Page extract
Over the next four years, the health sector in the country will receive a major boost in digitising its services to provide quality healthcare services to the public. To this effect, the Japan International Cooperation Agency and the Finance Ministry signed an agreement for the implementation of the project in the capital today.
The project will focus on improving healthcare services in Bhutan by using digital technology and health data. JICA will provide technical assistance to the IT professionals of the Ministry of Information and Communications (MoIC) to further digitise the health system.
The detailed planning of the project will begin in February next year, which is over two months from now.
The four-year project will revamp the Electronic Patient Information System or EPIS. Additionally, three new data banks like health bank, biobank and household bank will be developed. They will maintain clinical records, DNA, plasma and biological samples of patients.
Besides, they will collect data on individuals’ lifestyles and dietary habits and household information.
All these data will be integrated with the national digital id, which will improve the delivery of health services to the public through the early detection and prevention of diseases.

Dataset
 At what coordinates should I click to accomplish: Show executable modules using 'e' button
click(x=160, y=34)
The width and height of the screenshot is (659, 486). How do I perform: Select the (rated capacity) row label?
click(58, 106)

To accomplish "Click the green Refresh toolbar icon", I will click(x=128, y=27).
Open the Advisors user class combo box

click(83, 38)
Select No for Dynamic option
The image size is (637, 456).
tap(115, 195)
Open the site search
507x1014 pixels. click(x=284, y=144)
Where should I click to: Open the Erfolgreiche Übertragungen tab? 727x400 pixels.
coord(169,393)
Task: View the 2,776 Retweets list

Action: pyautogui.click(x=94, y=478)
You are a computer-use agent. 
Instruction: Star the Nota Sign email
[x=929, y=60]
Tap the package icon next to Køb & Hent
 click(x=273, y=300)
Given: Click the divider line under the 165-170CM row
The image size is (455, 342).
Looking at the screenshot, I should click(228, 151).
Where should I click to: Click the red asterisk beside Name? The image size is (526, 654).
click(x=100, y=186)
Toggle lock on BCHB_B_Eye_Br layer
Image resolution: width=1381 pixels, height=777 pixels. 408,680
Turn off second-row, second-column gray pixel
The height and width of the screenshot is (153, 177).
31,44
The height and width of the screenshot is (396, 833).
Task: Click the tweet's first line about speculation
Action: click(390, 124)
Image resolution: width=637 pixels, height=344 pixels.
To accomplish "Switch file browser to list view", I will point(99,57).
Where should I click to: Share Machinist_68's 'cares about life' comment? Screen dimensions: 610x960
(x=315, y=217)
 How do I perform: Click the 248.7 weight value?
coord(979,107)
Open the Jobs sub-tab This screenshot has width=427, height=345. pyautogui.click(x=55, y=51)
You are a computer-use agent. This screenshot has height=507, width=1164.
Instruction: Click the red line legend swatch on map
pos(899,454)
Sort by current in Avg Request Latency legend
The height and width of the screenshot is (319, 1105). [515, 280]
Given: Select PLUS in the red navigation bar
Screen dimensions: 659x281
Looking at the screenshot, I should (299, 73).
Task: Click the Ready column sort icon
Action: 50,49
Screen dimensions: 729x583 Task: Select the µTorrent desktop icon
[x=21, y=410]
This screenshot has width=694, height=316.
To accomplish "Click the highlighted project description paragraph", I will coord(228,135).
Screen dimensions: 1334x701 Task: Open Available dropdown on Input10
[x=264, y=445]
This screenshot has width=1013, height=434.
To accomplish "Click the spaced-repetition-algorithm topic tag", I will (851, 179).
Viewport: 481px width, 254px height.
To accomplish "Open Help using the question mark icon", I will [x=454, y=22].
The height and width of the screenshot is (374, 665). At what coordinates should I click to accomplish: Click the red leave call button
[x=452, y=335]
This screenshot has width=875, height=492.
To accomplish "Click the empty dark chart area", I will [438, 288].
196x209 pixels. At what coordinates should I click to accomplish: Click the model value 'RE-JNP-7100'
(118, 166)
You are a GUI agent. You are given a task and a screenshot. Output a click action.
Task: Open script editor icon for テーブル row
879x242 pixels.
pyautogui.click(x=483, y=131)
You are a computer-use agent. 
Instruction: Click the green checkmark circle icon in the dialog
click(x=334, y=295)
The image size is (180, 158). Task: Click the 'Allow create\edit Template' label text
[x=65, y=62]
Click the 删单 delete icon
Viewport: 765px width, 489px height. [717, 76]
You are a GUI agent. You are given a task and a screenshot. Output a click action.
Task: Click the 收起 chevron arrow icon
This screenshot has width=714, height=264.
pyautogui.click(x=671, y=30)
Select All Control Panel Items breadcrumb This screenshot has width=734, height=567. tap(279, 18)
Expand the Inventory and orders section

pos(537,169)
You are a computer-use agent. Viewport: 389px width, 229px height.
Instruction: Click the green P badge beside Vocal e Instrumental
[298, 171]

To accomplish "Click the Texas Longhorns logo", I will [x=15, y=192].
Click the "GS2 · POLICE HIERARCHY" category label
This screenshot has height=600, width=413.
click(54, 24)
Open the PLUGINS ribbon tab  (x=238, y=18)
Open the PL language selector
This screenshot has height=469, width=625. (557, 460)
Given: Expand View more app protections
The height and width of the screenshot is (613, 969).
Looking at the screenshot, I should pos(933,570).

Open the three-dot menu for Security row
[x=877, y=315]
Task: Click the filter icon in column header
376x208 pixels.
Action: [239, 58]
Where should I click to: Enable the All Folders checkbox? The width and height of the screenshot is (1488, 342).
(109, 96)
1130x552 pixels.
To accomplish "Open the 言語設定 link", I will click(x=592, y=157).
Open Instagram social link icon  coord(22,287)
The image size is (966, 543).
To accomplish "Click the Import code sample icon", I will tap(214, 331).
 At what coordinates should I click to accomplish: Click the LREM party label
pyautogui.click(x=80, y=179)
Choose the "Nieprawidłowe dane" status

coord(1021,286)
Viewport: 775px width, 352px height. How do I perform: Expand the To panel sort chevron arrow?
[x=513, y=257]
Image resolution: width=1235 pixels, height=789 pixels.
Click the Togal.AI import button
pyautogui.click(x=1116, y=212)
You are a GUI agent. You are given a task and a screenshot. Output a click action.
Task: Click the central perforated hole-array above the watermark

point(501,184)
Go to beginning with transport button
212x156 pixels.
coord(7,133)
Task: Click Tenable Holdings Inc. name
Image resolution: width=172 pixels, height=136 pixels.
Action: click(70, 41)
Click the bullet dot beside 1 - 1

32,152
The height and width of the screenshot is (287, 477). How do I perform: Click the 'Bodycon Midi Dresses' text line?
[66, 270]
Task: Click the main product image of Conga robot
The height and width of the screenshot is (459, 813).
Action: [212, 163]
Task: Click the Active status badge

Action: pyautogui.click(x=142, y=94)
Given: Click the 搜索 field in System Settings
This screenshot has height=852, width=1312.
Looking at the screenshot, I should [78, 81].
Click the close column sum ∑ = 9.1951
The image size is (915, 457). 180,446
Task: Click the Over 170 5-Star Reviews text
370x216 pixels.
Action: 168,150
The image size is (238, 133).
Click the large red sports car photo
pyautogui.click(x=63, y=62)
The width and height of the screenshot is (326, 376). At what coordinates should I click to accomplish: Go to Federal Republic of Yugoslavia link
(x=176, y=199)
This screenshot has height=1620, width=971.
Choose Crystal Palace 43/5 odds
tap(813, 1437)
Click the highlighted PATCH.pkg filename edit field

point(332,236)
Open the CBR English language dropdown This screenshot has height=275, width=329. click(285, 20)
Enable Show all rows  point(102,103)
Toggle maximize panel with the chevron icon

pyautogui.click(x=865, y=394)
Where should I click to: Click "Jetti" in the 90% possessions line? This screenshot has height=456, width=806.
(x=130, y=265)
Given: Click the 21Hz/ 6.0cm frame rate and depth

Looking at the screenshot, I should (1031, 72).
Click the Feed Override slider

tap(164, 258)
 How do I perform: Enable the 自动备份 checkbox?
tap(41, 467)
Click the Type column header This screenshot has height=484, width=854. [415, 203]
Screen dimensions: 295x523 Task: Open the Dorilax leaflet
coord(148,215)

Complete the following
1 – From the article on digitizing Bhutan's health services, extract the passage that begins at the words "The project will focus" and stops after "and household information.".
2 – Answer these questions from the article on digitizing Bhutan's health services:
(a) When will the detailed planning of the project begin?
(b) Which system will the four-year project revamp?
(c) Whose IT professionals will JICA give technical assistance to?

Your written answers
1 –
The project will focus on improving healthcare services in Bhutan by using digital technology and health data. JICA will provide technical assistance to the IT professionals of the Ministry of Information and Communications (MoIC) to further digitise the health system.
The detailed planning of the project will begin in February next year, which is over two months from now.
The four-year project will revamp the Electronic Patient Information System or EPIS. Additionally, three new data banks like health bank, biobank and household bank will be developed. They will maintain clinical records, DNA, plasma and biological samples of patients.
Besides, they will collect data on individuals’ lifestyles and dietary habits and household information.

2 –
(a) In February next year, over two months from now.
(b) The Electronic Patient Information System (EPIS).
(c) Those of the Ministry of Information and Communications (MoIC).